Bitcoin’s 60-day RCV has fallen to a record low, signaling potential undervaluation and presenting an opportunity for long-term investors. Retail investor demand is struggling, facing resistance at the neutral level, while negative funding rates and a declining Coinbase Premium indicate bearish market sentiment. Despite the current challenges, the data suggests it may be a favorable time for accumulation through Dollar Cost Averaging.

Bitcoin’s 60-day Realized Value to Market Cap Variance (RCV) has reached an unprecedented low, indicating a potential undervaluation of the cryptocurrency. According to insights from CryptoQuant, this presents a significant opportunity for long-term investors looking to accumulate Bitcoin through Dollar Cost Averaging (DCA). As of the current observations, Bitcoin is also contending with obstacles in retail investor demand, as well as negative funding rates and a waning Coinbase Premium, which are contributing to a bearish market sentiment.

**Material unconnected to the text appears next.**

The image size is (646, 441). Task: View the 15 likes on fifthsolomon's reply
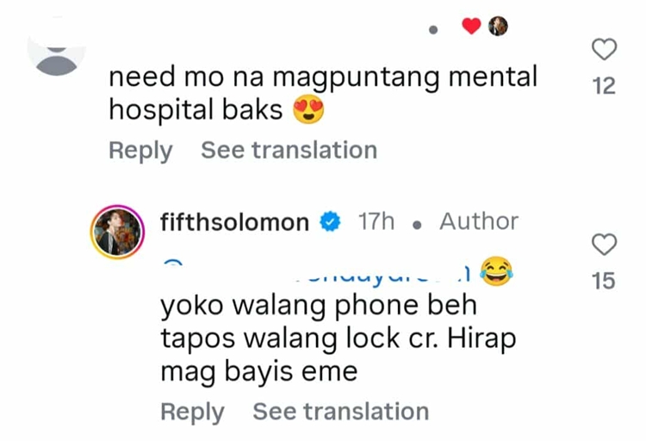(604, 281)
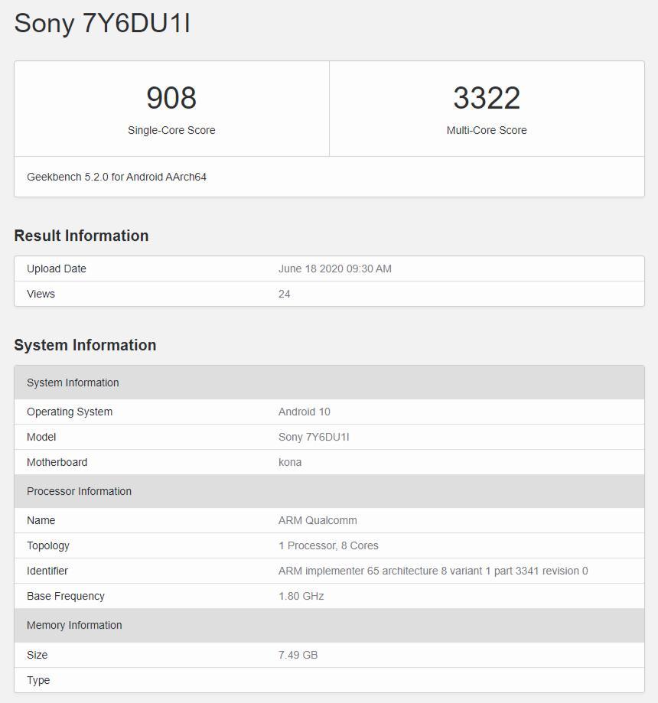
Task: Click the June 18 2020 upload timestamp
Action: coord(334,269)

The 60-day RCV measures the relationship between Bitcoin’s realized and market capitalization over a period of 60 days. A lower RCV indicates a favorable purchasing opportunity, while a higher RCV suggests overvaluation. The normalized RCV is currently at historically low levels, suggesting that Bitcoin might be entering a ‘Low Risk (Accumulation Zone)’ phase. Past occurrences of similar low RCV levels have often indicated upcoming price rebounds, thus encouraging potential investors to consider buying during this phase.

Despite the above indicators, Bitcoin has recently faced resistance from retail investor demand, which is crucial for adoption and market momentum. The Retail Investor Demand (RID) metric has encountered a significant challenge at the neutral level of 0%. Following a failed attempt to surpass this threshold in mid-February 2025, Bitcoin’s price declined to around $88,000. However, as historical data suggests, upward movement in the RID beyond the neutral zone typically correlates with renewed price momentum.

Market dynamics have also reflected bearish pressure through prevalent negative funding rates across various exchanges. These rates arise when market sentiment leads futures prices to fall below spot prices, indicating a predominance of short positions. In tandem, the negative Coinbase Premium suggests heightened selling activity on Coinbase compared to other platforms. This trend indicates a stronger inclination among both institutional and retail investors to sell Bitcoin at present.

In summary, the current Bitcoin landscape exhibits signs of possible undervaluation as indicated by the record low 60-day RCV metrics. Although challenges persist, such as negative funding rates and stalled retail investor demand, the evidence suggests a potential accumulation phase for long-term investors. By utilizing Dollar Cost Averaging, investors may find favorable conditions amidst the short-term volatility in the cryptocurrency market.